PlanFM State-Centric Quantization

Abstract

This repository contains the quantization-focused portion of a state-centric neural planning study. The experimental object is a Weisfeiler-Lehman (WL, stored as graphs) state-prediction LSTM used as a search heuristic over classical planning domains. The repository isolates the code, encodings, PDDL tasks, checkpoints, and analysis outputs needed to evaluate float32, dynamic int8, and quantization-aware-trained int8 variants of the WL-state LSTM.

The extraction is intentionally narrow. It does not include unrelated tokenization experiments, raw trajectory generation, Plansformer assets, XGBoost baselines, temporary runs, or W&B logs. The included outputs support reproducing the quantization analysis, rerunning compact smoke tests, inspecting model-size/latency/accuracy tradeoffs, and extending the QAT experiment.

Research Question

The central question is whether state-centric planning heuristics based on recurrent neural state prediction can be compressed with int8 quantization while preserving planning utility. The study compares:

float32: the original WL-state LSTM checkpoint.
dynamic_int8: post-training dynamic quantization of LSTM and linear layers for CPU inference.
qat_int8: quantization-aware fine-tuning followed by int8 conversion.

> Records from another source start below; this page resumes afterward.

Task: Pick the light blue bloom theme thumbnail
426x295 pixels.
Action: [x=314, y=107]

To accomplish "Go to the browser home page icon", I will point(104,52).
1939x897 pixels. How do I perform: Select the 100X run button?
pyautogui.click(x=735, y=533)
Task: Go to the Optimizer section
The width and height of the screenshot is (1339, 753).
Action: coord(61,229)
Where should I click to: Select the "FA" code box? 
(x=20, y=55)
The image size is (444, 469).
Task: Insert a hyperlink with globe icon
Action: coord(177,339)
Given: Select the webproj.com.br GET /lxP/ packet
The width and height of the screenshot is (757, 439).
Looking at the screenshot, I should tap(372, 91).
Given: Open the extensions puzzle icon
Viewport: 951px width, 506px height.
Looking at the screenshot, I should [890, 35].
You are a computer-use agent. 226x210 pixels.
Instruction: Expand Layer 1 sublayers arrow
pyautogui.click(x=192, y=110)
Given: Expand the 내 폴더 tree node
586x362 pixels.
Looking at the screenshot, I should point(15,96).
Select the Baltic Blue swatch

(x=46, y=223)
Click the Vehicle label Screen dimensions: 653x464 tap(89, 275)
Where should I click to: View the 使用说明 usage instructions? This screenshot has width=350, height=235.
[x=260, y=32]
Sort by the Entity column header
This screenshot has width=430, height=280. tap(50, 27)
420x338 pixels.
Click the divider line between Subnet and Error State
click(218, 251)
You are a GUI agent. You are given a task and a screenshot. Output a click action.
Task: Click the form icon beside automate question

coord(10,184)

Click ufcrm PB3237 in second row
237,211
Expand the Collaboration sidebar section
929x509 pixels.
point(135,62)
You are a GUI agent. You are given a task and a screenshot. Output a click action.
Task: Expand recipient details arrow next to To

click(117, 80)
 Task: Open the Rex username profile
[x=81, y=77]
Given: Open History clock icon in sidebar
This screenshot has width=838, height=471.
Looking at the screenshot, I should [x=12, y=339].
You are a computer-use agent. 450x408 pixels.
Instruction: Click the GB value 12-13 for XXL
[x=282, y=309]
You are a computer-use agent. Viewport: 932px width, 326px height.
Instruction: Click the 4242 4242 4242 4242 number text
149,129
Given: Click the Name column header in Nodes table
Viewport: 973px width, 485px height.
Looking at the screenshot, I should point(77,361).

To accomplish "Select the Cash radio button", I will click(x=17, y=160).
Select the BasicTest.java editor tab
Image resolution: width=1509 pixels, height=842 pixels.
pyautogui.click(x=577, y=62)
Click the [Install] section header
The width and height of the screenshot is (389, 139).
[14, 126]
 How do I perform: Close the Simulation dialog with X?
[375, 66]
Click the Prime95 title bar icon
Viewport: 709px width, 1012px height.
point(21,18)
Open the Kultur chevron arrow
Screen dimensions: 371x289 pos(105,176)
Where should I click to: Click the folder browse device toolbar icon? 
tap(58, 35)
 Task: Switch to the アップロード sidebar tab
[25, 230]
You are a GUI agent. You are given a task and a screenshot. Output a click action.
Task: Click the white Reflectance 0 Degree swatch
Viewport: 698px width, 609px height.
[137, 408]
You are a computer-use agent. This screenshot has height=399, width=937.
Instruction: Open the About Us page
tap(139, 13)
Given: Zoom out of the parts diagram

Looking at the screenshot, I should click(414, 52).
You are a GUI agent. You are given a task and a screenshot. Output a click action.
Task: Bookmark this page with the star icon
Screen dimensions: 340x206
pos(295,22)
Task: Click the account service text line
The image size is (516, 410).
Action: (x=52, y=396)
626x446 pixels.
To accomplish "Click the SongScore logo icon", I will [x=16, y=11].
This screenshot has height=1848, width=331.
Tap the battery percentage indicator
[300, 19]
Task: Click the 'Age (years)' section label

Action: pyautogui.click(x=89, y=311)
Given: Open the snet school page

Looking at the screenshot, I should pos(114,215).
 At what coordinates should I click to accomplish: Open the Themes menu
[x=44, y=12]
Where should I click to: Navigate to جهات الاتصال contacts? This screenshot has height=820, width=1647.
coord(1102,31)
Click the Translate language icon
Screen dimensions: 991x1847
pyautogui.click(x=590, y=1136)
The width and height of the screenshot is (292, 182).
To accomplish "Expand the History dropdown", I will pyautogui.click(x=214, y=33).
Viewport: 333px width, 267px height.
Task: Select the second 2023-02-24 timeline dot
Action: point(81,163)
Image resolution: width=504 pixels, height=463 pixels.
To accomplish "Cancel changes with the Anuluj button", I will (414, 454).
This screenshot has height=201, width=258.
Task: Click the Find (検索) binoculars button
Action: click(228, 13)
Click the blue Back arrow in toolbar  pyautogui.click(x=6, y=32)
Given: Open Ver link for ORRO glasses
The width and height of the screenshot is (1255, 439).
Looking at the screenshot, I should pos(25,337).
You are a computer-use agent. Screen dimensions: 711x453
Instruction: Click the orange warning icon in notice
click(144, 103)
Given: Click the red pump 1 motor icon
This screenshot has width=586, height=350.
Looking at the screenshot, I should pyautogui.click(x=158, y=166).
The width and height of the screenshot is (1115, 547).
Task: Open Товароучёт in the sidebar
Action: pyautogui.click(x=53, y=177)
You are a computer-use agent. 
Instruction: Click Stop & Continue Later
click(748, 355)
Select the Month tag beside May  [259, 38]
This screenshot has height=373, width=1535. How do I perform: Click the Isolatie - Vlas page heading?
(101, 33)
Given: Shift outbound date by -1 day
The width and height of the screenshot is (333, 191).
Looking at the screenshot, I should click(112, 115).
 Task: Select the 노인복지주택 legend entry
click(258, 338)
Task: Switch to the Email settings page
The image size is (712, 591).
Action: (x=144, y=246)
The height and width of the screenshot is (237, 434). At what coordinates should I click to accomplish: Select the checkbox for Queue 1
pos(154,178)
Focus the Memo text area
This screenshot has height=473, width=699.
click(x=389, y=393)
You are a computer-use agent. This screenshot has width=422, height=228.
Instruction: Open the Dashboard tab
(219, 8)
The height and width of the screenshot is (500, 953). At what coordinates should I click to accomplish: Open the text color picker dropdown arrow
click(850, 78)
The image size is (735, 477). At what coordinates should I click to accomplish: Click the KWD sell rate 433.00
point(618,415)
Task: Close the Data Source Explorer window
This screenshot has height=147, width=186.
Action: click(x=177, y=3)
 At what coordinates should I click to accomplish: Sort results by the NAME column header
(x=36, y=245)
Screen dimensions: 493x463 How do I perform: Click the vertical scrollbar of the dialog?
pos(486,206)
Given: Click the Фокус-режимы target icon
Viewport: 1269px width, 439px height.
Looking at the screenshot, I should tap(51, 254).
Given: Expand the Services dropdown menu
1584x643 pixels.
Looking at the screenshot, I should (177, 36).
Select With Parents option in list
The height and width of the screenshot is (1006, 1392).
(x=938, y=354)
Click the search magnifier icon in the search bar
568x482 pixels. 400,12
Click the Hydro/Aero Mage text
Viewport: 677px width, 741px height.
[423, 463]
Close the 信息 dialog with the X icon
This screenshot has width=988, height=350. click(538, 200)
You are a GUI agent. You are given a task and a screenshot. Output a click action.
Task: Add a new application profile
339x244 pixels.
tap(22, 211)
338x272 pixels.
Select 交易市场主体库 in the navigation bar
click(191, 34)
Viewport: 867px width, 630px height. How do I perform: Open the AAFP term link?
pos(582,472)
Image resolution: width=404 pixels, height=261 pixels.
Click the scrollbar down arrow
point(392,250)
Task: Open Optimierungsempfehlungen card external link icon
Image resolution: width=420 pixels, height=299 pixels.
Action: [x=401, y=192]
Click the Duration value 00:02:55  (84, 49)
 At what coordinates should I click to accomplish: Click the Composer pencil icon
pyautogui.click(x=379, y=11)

The full paper-style run covers four IPC-style domains (blocks, gripper, logistics, and visitall-from-everywhere), three data splits (validation, test-interpolation, and test-extrapolation), and QAT seeds 13, 23, and 37.

Repository Layout

planfm-state-centric-quantization/
  code/         Python packages for models, QAT, inference, metrics, and figures
  data/         WL/graphs encodings, WL vocabularies, and PDDL tasks
  docs/         Research reports and experiment notes
  models/       Float WL-state LSTM checkpoints and QAT outputs
  notebooks/    Demonstration notebooks for inventory, evaluation, and planning smoke tests
  results/      Reused float baselines plus quantization study outputs
  scripts/      Convenience commands for smoke evaluation and report regeneration
  tests/        Focused quantization unit tests

Every directory has a local README.md describing its contents and role in the experiment.

Method Summary

Each trajectory is represented as a sequence of WL graph features saved under data/encodings/graphs/<domain>/<split>/. The model receives a current state vector and a goal vector, predicts the next state vector, and uses the predicted vector as a heuristic target during beam-search planning over grounded PDDL successors.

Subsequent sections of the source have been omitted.